BEGIN Material to process

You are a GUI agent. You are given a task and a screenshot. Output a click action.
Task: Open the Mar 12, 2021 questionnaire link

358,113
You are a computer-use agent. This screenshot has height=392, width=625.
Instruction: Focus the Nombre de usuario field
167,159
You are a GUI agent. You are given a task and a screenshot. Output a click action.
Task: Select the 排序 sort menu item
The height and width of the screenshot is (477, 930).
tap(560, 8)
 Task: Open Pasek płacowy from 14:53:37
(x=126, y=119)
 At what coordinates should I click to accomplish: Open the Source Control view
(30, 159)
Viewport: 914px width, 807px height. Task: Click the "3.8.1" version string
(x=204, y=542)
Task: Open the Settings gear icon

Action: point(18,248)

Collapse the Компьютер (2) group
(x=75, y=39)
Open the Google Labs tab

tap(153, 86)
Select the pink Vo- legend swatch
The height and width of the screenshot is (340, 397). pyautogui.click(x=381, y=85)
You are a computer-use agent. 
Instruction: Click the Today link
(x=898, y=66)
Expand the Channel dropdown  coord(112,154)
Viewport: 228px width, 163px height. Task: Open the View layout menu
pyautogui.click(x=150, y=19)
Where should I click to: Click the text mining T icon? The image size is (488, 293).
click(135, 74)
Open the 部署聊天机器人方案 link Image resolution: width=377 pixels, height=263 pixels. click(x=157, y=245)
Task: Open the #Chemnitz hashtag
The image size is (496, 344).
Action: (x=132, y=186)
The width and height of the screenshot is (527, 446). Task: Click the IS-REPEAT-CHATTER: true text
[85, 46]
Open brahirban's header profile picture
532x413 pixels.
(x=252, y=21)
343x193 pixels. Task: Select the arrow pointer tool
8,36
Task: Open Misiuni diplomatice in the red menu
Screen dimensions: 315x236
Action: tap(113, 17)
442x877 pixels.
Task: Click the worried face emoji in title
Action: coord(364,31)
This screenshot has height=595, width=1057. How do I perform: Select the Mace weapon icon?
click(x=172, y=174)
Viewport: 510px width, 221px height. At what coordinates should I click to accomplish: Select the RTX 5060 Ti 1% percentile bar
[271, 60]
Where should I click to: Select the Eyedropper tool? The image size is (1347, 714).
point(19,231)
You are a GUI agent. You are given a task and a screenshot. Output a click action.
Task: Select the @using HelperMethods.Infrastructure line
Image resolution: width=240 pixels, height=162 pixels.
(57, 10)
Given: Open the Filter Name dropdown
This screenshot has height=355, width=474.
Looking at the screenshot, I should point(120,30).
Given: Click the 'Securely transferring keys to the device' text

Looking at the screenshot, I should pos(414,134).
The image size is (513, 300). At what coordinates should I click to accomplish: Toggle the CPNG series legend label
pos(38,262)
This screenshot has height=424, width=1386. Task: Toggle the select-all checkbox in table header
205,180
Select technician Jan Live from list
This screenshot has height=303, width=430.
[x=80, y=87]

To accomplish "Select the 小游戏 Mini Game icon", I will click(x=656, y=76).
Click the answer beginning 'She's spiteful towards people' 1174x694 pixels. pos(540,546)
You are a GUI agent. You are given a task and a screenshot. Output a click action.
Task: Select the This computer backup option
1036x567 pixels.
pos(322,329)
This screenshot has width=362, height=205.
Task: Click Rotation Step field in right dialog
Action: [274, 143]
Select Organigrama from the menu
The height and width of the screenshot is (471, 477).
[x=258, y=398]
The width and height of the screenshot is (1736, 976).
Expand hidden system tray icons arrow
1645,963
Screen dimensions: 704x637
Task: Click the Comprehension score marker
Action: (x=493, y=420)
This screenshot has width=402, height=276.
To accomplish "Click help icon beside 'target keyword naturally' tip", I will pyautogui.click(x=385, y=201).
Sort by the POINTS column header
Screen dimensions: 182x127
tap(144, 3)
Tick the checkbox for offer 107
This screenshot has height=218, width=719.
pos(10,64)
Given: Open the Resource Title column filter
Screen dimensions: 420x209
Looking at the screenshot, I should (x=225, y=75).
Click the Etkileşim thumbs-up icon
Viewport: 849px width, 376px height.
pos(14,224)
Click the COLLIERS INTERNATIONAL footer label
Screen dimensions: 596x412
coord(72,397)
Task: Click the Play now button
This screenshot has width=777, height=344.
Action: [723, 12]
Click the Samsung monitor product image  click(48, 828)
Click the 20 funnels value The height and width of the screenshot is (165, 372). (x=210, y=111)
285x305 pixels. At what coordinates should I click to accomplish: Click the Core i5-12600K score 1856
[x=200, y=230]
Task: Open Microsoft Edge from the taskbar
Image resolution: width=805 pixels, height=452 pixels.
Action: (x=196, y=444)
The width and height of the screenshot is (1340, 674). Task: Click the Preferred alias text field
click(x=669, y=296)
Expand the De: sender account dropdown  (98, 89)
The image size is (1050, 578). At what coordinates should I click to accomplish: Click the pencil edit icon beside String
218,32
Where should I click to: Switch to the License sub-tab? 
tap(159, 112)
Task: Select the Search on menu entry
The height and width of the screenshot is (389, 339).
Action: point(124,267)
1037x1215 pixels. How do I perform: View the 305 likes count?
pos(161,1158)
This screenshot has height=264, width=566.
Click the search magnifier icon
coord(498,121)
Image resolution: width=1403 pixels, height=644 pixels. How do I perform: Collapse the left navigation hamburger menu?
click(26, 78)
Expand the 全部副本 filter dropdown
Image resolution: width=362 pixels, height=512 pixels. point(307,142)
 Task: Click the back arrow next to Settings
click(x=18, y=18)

END Material to process

Every line in the data that holds the string "computer" should be returned.

Solution →
You are a computer-use agent. This screenshot has height=392, width=625.
You are a computer-use agent. 
Task: Select the This computer backup option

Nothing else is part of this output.